- ABOUT THIS EXERCISE
Every line below from the one containing "Rundumblick (1056, 79)" through the one containing "Save Battery Backup (866, 544)" must be transcribed exactly. Omit all lines outside that stretch.

- MATERIAL PROVIDED

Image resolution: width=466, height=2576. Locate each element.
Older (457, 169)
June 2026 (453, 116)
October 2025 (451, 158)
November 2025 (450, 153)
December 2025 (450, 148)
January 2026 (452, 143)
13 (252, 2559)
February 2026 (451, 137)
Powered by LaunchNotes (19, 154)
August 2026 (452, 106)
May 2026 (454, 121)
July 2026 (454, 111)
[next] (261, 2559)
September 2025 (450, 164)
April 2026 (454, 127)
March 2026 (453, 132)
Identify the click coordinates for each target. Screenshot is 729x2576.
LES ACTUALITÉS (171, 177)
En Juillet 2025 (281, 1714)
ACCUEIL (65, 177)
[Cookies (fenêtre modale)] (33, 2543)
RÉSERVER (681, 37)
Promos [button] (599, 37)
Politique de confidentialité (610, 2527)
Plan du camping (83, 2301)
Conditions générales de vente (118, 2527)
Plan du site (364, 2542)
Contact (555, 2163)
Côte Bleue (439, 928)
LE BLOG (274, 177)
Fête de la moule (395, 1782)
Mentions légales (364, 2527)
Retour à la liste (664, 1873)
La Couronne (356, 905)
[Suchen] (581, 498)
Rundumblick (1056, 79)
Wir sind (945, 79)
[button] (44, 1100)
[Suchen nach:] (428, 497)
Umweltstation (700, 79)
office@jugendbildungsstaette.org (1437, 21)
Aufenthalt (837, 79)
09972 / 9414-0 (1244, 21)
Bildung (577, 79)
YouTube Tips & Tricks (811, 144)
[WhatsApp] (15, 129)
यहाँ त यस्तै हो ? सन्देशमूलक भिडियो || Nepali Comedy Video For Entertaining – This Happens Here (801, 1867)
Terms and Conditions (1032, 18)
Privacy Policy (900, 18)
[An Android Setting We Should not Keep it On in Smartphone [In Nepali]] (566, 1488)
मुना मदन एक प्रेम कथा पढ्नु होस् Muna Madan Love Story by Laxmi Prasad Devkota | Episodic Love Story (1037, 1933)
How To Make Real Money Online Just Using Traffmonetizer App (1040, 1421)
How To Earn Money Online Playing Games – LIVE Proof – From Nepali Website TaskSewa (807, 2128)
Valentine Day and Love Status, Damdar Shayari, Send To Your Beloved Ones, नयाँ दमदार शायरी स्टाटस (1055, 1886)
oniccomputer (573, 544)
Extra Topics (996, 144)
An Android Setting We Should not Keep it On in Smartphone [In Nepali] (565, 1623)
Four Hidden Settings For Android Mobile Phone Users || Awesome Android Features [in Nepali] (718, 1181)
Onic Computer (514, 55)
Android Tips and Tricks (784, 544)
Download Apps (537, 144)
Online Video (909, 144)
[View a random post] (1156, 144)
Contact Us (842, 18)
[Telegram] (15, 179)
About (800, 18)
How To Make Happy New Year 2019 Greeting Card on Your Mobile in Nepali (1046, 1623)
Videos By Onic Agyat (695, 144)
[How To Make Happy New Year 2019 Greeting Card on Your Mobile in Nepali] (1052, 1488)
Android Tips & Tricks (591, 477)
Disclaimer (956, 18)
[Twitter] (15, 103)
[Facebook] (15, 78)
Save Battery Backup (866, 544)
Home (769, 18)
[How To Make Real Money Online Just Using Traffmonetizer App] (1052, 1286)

- TASK OUTPUT
Rundumblick (1056, 79)
Wir sind (945, 79)
[button] (44, 1100)
[Suchen nach:] (428, 497)
Umweltstation (700, 79)
office@jugendbildungsstaette.org (1437, 21)
Aufenthalt (837, 79)
09972 / 9414-0 (1244, 21)
Bildung (577, 79)
YouTube Tips & Tricks (811, 144)
[WhatsApp] (15, 129)
यहाँ त यस्तै हो ? सन्देशमूलक भिडियो || Nepali Comedy Video For Entertaining – This Happens Here (801, 1867)
Terms and Conditions (1032, 18)
Privacy Policy (900, 18)
[An Android Setting We Should not Keep it On in Smartphone [In Nepali]] (566, 1488)
मुना मदन एक प्रेम कथा पढ्नु होस् Muna Madan Love Story by Laxmi Prasad Devkota | Episodic Love Story (1037, 1933)
How To Make Real Money Online Just Using Traffmonetizer App (1040, 1421)
How To Earn Money Online Playing Games – LIVE Proof – From Nepali Website TaskSewa (807, 2128)
Valentine Day and Love Status, Damdar Shayari, Send To Your Beloved Ones, नयाँ दमदार शायरी स्टाटस (1055, 1886)
oniccomputer (573, 544)
Extra Topics (996, 144)
An Android Setting We Should not Keep it On in Smartphone [In Nepali] (565, 1623)
Four Hidden Settings For Android Mobile Phone Users || Awesome Android Features [in Nepali] (718, 1181)
Onic Computer (514, 55)
Android Tips and Tricks (784, 544)
Download Apps (537, 144)
Online Video (909, 144)
[View a random post] (1156, 144)
Contact Us (842, 18)
[Telegram] (15, 179)
About (800, 18)
How To Make Happy New Year 2019 Greeting Card on Your Mobile in Nepali (1046, 1623)
Videos By Onic Agyat (695, 144)
[How To Make Happy New Year 2019 Greeting Card on Your Mobile in Nepali] (1052, 1488)
Android Tips & Tricks (591, 477)
Disclaimer (956, 18)
[Twitter] (15, 103)
[Facebook] (15, 78)
Save Battery Backup (866, 544)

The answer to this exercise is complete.